T. Lydon began rummaging through the stacked boxes, muttering that he was sure that the package had been here yesterday, and eventually that someone must have taken it away. I was getting gruff and impatient, mentioning our many trips to retrieve the box, that it was an expensive gift, and that I wanted the package found or replaced. Several phone calls around the hospital failed to turn up the parcel, so I gave him my phone number and asked for the number of his manager.

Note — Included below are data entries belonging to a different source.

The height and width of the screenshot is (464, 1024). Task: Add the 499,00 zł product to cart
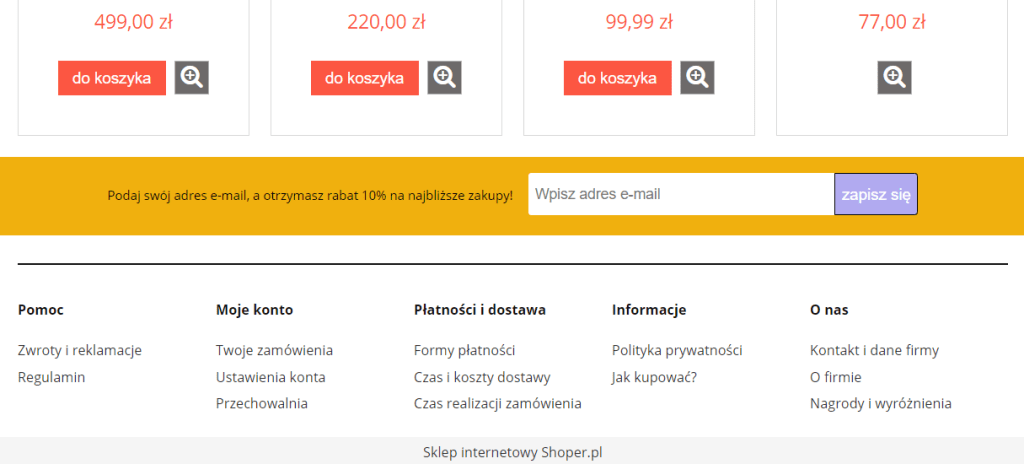click(x=112, y=78)
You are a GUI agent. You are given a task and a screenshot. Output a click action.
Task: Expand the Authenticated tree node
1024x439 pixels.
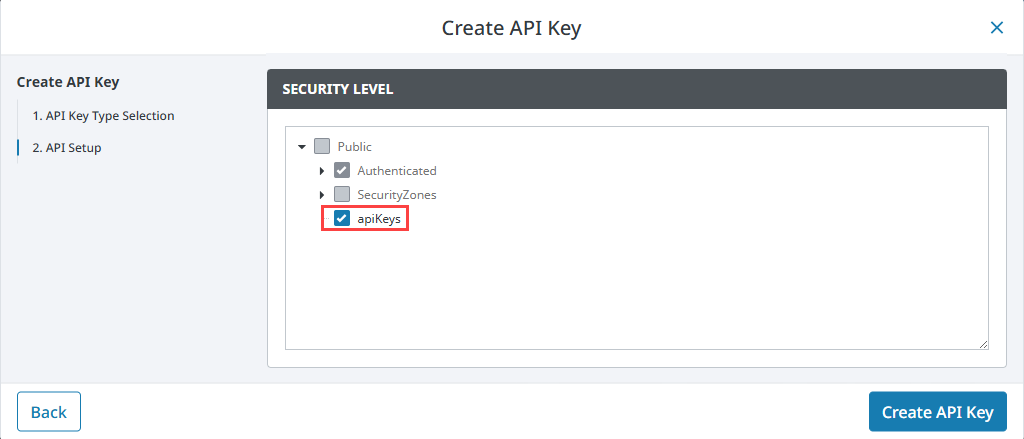point(322,171)
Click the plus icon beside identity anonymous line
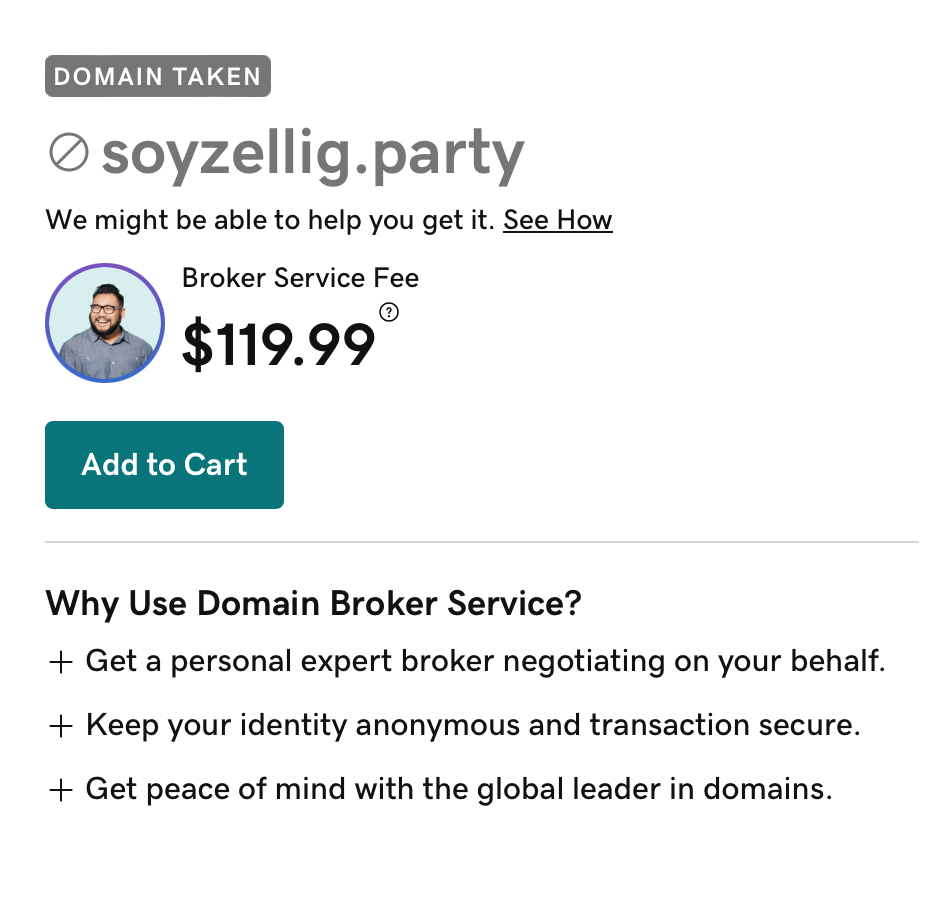This screenshot has width=932, height=898. pyautogui.click(x=61, y=727)
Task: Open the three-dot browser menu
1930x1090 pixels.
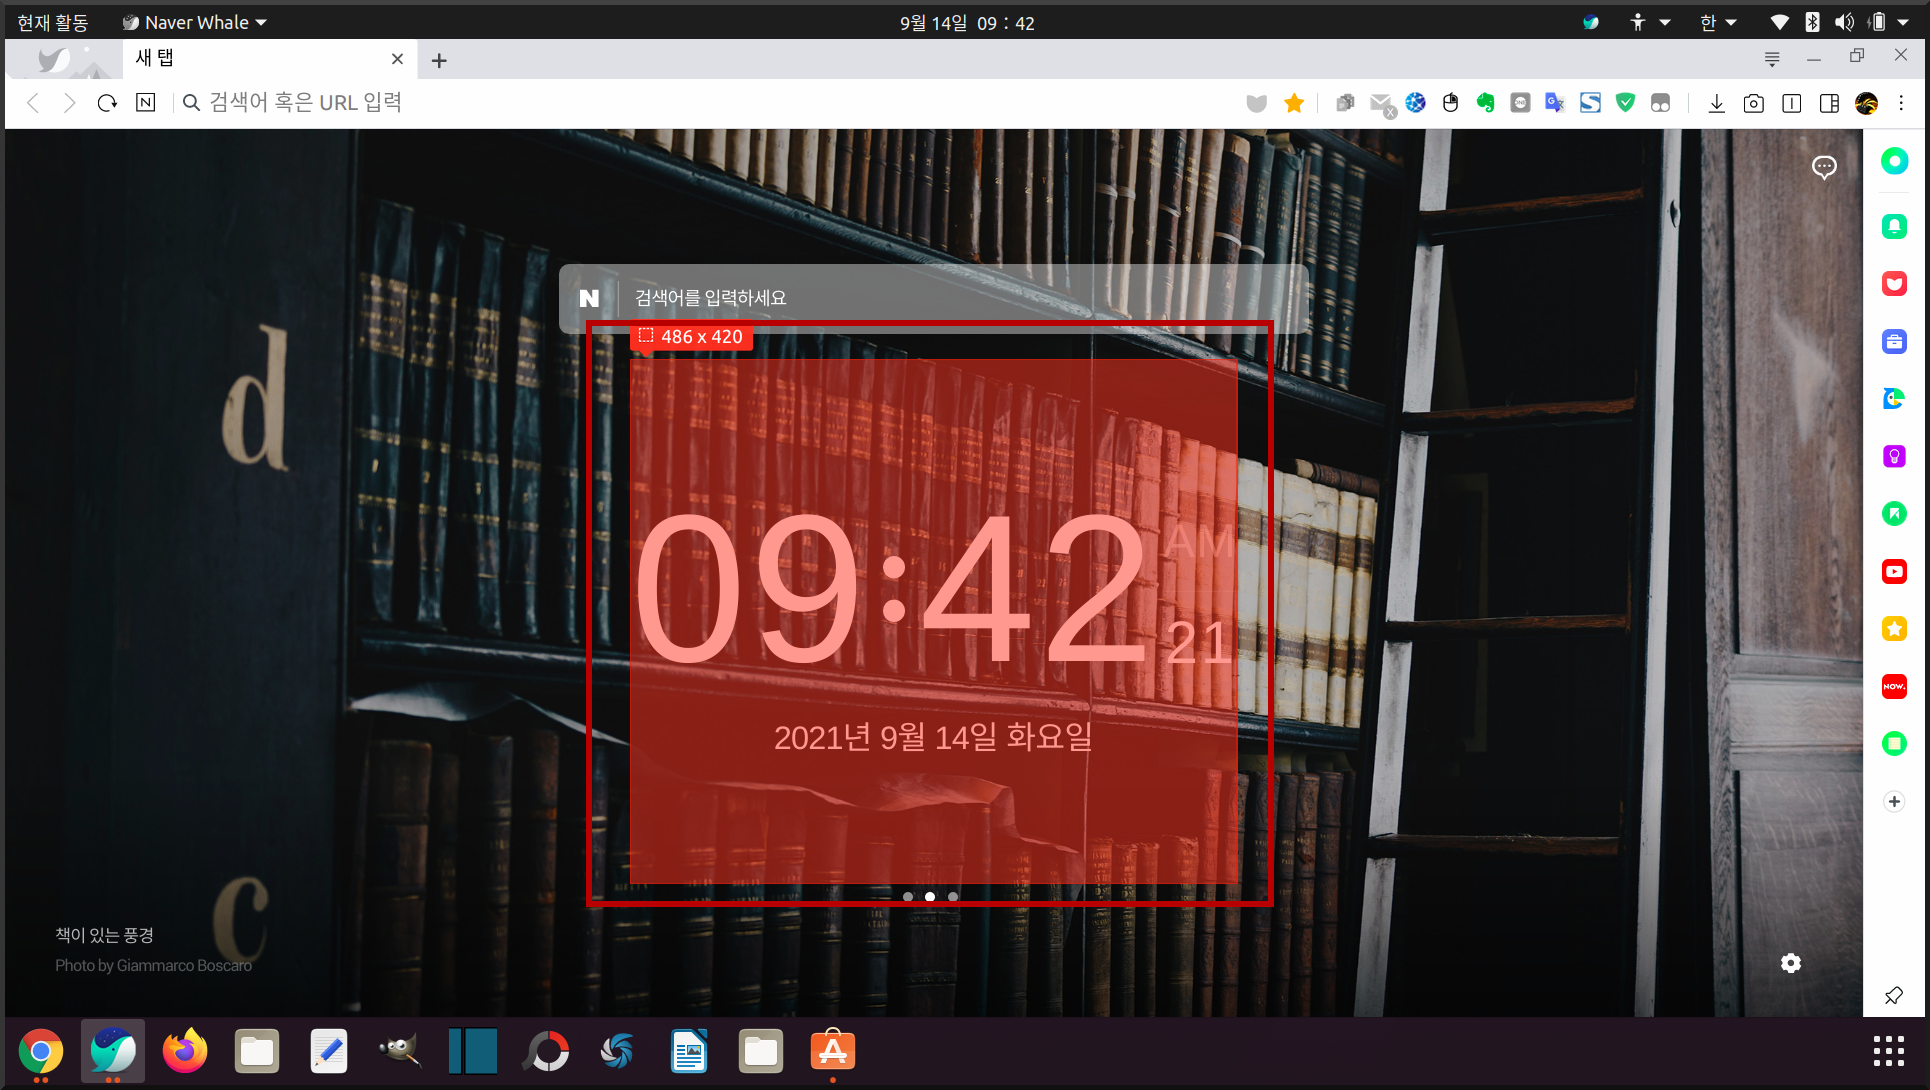Action: (1901, 103)
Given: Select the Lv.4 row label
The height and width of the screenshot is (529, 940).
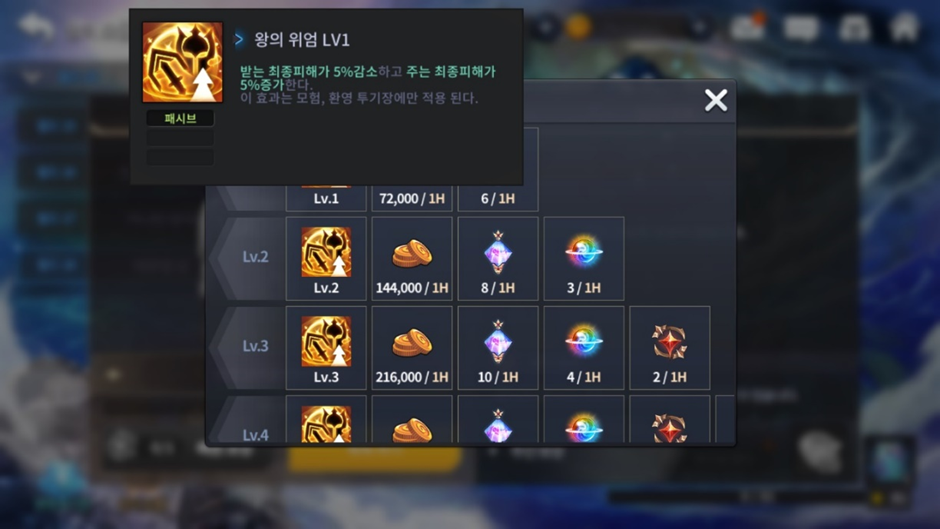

I stalked out - slowly - and made my way back to the car. The three blocks that I had to cross were uphill this time, and I got short of breath with a block to go. I had slowed to a crawl by the time I reached the car. I drove home to pick up Gail for my appointment with the radiologist.
A short while later we were at the medical center, a beautiful new facility only a mile or so from our house. This time I was escorted into the actual machine that will be used for the treatments, a massive carousel of technology that gyrates around the patient/target, delivering its precise (one hopes) bursts of ionizing radiation. The movie I'll call up this time is Independence Day - the scene where the giant saucerlike destroyers move into position over the White House, and then doors in their belly open up; subsequently, lethal rivers of light pour out and blast everything into smouldering ruin.
The machine that rotated into position inches from my sternum was saucerlike, and having moved into position did indeed open a set of gunmetal doors. But instead of Hollywood carnage, all it delivered was a click and a brief hum, which I believe were x-rays being taken to locate my inner invader. A few moments later the massive engine moved ninety degrees and clicked again from my side, and then I was done.
My two weeks of radiation treatments will start tomorrow rather than Monday, still with the weekends off. I will be going twice a day; Gail and I were a bit dismayed to learn that we have been scheduled at 7:45 am and 1:45 pm each day. (That is the time I would normally be at work, but I've been enjoying my respite from the alarm clock; Gail is still on a West Coast schedule, and emphatically not a morning person.) But the visits will only take a few minutes, and the center is a very short ride. If my condition permits, I can spend some of the six hours between treatments at my office, or just fall back into bed if I feel weak.